Otherwise, payment shall be made not later than seventy-five (75) days following the Participant’s separation from service date or the date specified by the Participant in accordance with Paragraph 6.1 (d). 
  

	Section 6.3	Facility of Payment. 

 If at any time any
Participant who is to receive a distribution from their Deferred Compensation Account (“Distributee”) is, in the sole judgment and discretion of the Administrator, legally, physically, or mentally incapable of receiving any distribution
due to such Distributee, the distribution may be made to the guardian or legal representative of the Distributee, or, if none exists, to any other person or institution that, in the Administrator’s sole judgment and discretion, will apply the
distribution in the best interests of the intended Distributee. Any payment made in accordance with the provisions of this Section shall be a complete discharge of any liability for the making of such payment under the provisions of the Plan.

  

 5 

	Section 6.4	Taxes. 

 The Administrator shall make
provision for the reporting and withholding of any federal, state or local taxes that may be required to be withheld with respect to the distribution of Deferred Compensation Account amounts pursuant to the terms of the Plan and shall pay amounts
withheld to the appropriate taxing authorities or determine that such amounts have been reported, withheld and paid by the Bank. 
 Article
VII 
 Beneficiary Designation 
  

	Section 7.1	Beneficiary Designation. 

 Each
Participant shall have the right, at any time, to designate any person or persons as his Beneficiary or Beneficiaries (both primary as well as contingent) to whom distributions under this Plan shall be paid in the event of the Participant’s
death prior to a distribution of the Participant’s Deferred Compensation Account. Any Participant Beneficiary designation shall be made in a written instrument filed with the Board and shall be effective only when received in writing by the
Board. 
  

	Section 7.2	Amendments. 

 Any Beneficiary designation may
be changed by a Participant by the written filing of such change on a form prescribed by the Board. The filing of a new Beneficiary designation form will cancel all Beneficiary designations previously filed. 
  

	Section 7.3	No Participant Designation.

● YOUR TASKS
a) List the title of each numbered section that appears in the deferred compensation plan excerpt, with its section number.
b) According to the deferred compensation plan excerpt, with whom must a Participant's Beneficiary designation be filed?
c) Print the deferred compensation plan excerpt from "Any Beneficiary designation" up to and including "designations previously filed.".
The material has no part in this work.

● GIVEN DATA
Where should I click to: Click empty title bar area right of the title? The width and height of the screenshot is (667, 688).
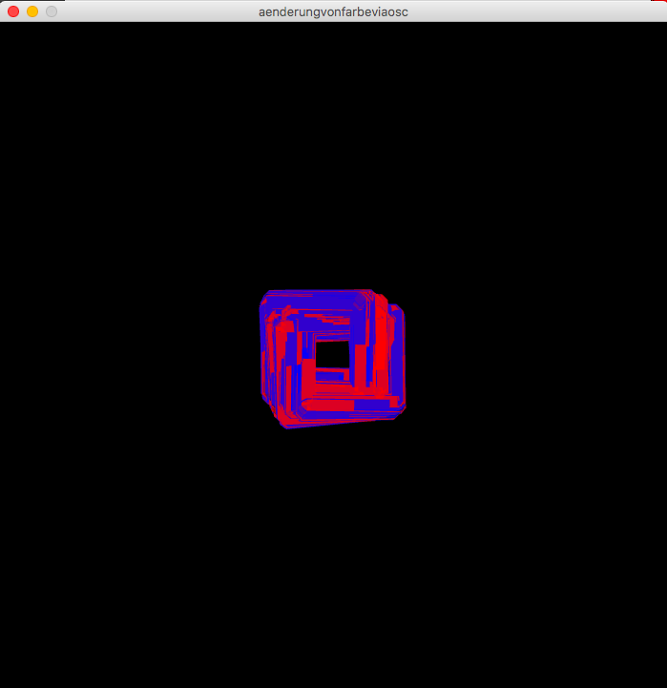pyautogui.click(x=534, y=11)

● RESPONSES FOR EACH TASK
a)
Section 6.3 Facility of Payment
Section 6.4 Taxes
Section 7.1 Beneficiary Designation
Section 7.2 Amendments
Section 7.3 No Participant Designation

b) The Board.

c)
Any Beneficiary designation may
be changed by a Participant by the written filing of such change on a form prescribed by the Board. The filing of a new Beneficiary designation form will cancel all Beneficiary designations previously filed.